(Problem requirements): Every record must be copied out exactly.

Saved data entries:
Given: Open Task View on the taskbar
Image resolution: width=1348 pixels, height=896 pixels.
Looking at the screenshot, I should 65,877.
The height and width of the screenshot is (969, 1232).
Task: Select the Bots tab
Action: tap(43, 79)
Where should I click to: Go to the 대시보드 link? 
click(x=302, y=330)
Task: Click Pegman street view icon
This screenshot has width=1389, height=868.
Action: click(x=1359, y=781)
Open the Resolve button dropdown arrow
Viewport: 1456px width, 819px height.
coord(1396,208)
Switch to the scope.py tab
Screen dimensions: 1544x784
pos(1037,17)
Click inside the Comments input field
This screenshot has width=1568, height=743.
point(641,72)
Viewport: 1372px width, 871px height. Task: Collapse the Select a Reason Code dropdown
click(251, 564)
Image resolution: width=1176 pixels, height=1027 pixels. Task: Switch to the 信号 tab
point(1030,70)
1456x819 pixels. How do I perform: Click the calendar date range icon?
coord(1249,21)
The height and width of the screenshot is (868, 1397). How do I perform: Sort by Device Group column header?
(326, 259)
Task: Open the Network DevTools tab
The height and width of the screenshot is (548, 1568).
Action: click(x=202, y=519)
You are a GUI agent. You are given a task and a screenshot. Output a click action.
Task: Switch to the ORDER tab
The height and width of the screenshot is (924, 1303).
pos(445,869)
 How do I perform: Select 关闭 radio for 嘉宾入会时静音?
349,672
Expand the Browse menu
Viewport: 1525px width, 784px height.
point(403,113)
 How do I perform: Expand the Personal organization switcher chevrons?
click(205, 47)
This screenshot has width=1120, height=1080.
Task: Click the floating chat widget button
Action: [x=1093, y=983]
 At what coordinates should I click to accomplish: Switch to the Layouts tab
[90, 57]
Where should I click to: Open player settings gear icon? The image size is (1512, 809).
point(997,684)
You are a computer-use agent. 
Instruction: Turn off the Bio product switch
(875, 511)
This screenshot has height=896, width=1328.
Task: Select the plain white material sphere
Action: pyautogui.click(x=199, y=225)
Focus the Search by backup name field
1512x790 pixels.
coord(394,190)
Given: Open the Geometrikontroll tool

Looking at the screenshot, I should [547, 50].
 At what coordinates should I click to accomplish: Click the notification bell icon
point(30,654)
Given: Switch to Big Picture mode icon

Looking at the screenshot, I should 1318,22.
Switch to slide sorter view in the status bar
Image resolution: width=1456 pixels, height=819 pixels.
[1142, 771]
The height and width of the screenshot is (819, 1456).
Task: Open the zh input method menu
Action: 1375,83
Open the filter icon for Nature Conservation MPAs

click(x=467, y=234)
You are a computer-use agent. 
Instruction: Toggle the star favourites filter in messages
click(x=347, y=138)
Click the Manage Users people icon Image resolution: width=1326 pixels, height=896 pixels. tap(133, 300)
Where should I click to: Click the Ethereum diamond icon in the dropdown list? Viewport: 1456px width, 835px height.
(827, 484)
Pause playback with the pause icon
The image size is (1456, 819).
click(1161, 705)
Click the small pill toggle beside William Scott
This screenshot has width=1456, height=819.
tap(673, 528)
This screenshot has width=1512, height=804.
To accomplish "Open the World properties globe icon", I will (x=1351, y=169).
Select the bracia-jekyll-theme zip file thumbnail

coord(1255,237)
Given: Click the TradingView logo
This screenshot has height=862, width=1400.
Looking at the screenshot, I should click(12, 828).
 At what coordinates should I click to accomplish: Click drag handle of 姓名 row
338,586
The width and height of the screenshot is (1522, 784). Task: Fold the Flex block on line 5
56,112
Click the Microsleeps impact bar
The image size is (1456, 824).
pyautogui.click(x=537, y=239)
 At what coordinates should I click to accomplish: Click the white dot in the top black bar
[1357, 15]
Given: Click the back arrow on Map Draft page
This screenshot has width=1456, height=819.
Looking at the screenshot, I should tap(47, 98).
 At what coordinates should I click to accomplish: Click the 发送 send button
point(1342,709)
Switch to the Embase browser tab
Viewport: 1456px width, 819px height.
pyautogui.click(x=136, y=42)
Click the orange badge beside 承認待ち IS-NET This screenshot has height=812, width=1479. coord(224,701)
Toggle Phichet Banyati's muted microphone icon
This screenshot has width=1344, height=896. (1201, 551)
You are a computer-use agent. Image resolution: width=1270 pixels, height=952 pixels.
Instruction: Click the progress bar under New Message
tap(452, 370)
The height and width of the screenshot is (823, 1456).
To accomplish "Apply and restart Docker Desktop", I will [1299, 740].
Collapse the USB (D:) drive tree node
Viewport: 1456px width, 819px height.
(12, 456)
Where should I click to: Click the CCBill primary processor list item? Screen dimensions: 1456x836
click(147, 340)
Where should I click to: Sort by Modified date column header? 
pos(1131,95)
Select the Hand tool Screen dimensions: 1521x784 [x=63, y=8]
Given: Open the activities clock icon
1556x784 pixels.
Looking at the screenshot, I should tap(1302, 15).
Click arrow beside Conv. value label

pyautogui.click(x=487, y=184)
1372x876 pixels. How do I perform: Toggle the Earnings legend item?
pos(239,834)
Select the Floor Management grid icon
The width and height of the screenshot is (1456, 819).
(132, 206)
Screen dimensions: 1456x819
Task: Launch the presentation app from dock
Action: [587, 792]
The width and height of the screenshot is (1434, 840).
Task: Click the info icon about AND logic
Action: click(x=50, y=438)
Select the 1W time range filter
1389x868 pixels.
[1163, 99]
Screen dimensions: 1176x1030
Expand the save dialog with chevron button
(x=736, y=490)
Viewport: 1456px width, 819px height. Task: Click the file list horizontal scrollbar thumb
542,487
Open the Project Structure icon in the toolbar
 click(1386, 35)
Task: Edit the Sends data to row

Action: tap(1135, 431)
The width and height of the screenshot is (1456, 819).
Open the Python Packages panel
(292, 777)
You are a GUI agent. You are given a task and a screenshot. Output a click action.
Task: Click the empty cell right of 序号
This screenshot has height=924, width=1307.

(Expected answer):
Given: Open Task View on the taskbar
Image resolution: width=1348 pixels, height=896 pixels.
Looking at the screenshot, I should 65,877.
The height and width of the screenshot is (969, 1232).
Task: Select the Bots tab
Action: tap(43, 79)
Where should I click to: Go to the 대시보드 link? 
click(x=302, y=330)
Task: Click Pegman street view icon
This screenshot has width=1389, height=868.
Action: click(x=1359, y=781)
Open the Resolve button dropdown arrow
Viewport: 1456px width, 819px height.
coord(1396,208)
Switch to the scope.py tab
Screen dimensions: 1544x784
pos(1037,17)
Click inside the Comments input field
This screenshot has width=1568, height=743.
point(641,72)
Viewport: 1372px width, 871px height. Task: Collapse the Select a Reason Code dropdown
click(251, 564)
Image resolution: width=1176 pixels, height=1027 pixels. Task: Switch to the 信号 tab
point(1030,70)
1456x819 pixels. How do I perform: Click the calendar date range icon?
coord(1249,21)
The height and width of the screenshot is (868, 1397). How do I perform: Sort by Device Group column header?
(326, 259)
Task: Open the Network DevTools tab
The height and width of the screenshot is (548, 1568).
Action: click(x=202, y=519)
You are a GUI agent. You are given a task and a screenshot. Output a click action.
Task: Switch to the ORDER tab
The height and width of the screenshot is (924, 1303).
pos(445,869)
 How do I perform: Select 关闭 radio for 嘉宾入会时静音?
349,672
Expand the Browse menu
Viewport: 1525px width, 784px height.
point(403,113)
 How do I perform: Expand the Personal organization switcher chevrons?
click(205, 47)
This screenshot has width=1120, height=1080.
Task: Click the floating chat widget button
Action: [x=1093, y=983]
 At what coordinates should I click to accomplish: Switch to the Layouts tab
[90, 57]
Where should I click to: Open player settings gear icon? The image size is (1512, 809).
point(997,684)
You are a computer-use agent. 
Instruction: Turn off the Bio product switch
(875, 511)
This screenshot has height=896, width=1328.
Task: Select the plain white material sphere
Action: pyautogui.click(x=199, y=225)
Focus the Search by backup name field
1512x790 pixels.
coord(394,190)
Given: Open the Geometrikontroll tool

Looking at the screenshot, I should [547, 50].
 At what coordinates should I click to accomplish: Click the notification bell icon
point(30,654)
Given: Switch to Big Picture mode icon

Looking at the screenshot, I should 1318,22.
Switch to slide sorter view in the status bar
Image resolution: width=1456 pixels, height=819 pixels.
[1142, 771]
The height and width of the screenshot is (819, 1456).
Task: Open the zh input method menu
Action: 1375,83
Open the filter icon for Nature Conservation MPAs

click(x=467, y=234)
You are a computer-use agent. 
Instruction: Toggle the star favourites filter in messages
click(x=347, y=138)
Click the Manage Users people icon Image resolution: width=1326 pixels, height=896 pixels. tap(133, 300)
Where should I click to: Click the Ethereum diamond icon in the dropdown list? Viewport: 1456px width, 835px height.
(827, 484)
Pause playback with the pause icon
The image size is (1456, 819).
click(1161, 705)
Click the small pill toggle beside William Scott
This screenshot has width=1456, height=819.
tap(673, 528)
This screenshot has width=1512, height=804.
To accomplish "Open the World properties globe icon", I will (x=1351, y=169).
Select the bracia-jekyll-theme zip file thumbnail

coord(1255,237)
Given: Click the TradingView logo
This screenshot has height=862, width=1400.
Looking at the screenshot, I should click(12, 828).
 At what coordinates should I click to accomplish: Click drag handle of 姓名 row
338,586
The width and height of the screenshot is (1522, 784). Task: Fold the Flex block on line 5
56,112
Click the Microsleeps impact bar
The image size is (1456, 824).
pyautogui.click(x=537, y=239)
 At what coordinates should I click to accomplish: Click the white dot in the top black bar
[1357, 15]
Given: Click the back arrow on Map Draft page
This screenshot has width=1456, height=819.
Looking at the screenshot, I should tap(47, 98).
 At what coordinates should I click to accomplish: Click the 发送 send button
point(1342,709)
Switch to the Embase browser tab
Viewport: 1456px width, 819px height.
pyautogui.click(x=136, y=42)
Click the orange badge beside 承認待ち IS-NET This screenshot has height=812, width=1479. coord(224,701)
Toggle Phichet Banyati's muted microphone icon
This screenshot has width=1344, height=896. (1201, 551)
You are a computer-use agent. Image resolution: width=1270 pixels, height=952 pixels.
Instruction: Click the progress bar under New Message
tap(452, 370)
The height and width of the screenshot is (823, 1456).
To accomplish "Apply and restart Docker Desktop", I will [1299, 740].
Collapse the USB (D:) drive tree node
Viewport: 1456px width, 819px height.
(12, 456)
Where should I click to: Click the CCBill primary processor list item? Screen dimensions: 1456x836
click(147, 340)
Where should I click to: Sort by Modified date column header? 
pos(1131,95)
Select the Hand tool Screen dimensions: 1521x784 [x=63, y=8]
Given: Open the activities clock icon
1556x784 pixels.
Looking at the screenshot, I should tap(1302, 15).
Click arrow beside Conv. value label

pyautogui.click(x=487, y=184)
1372x876 pixels. How do I perform: Toggle the Earnings legend item?
pos(239,834)
Select the Floor Management grid icon
The width and height of the screenshot is (1456, 819).
(132, 206)
Screen dimensions: 1456x819
Task: Launch the presentation app from dock
Action: [587, 792]
The width and height of the screenshot is (1434, 840).
Task: Click the info icon about AND logic
Action: click(x=50, y=438)
Select the 1W time range filter
1389x868 pixels.
[1163, 99]
Screen dimensions: 1176x1030
Expand the save dialog with chevron button
(x=736, y=490)
Viewport: 1456px width, 819px height. Task: Click the file list horizontal scrollbar thumb
542,487
Open the Project Structure icon in the toolbar
 click(1386, 35)
Task: Edit the Sends data to row

Action: tap(1135, 431)
The width and height of the screenshot is (1456, 819).
Open the Python Packages panel
(292, 777)
You are a GUI agent. You are given a task and a screenshot. Output a click action.
Task: Click the empty cell right of 序号
This screenshot has height=924, width=1307.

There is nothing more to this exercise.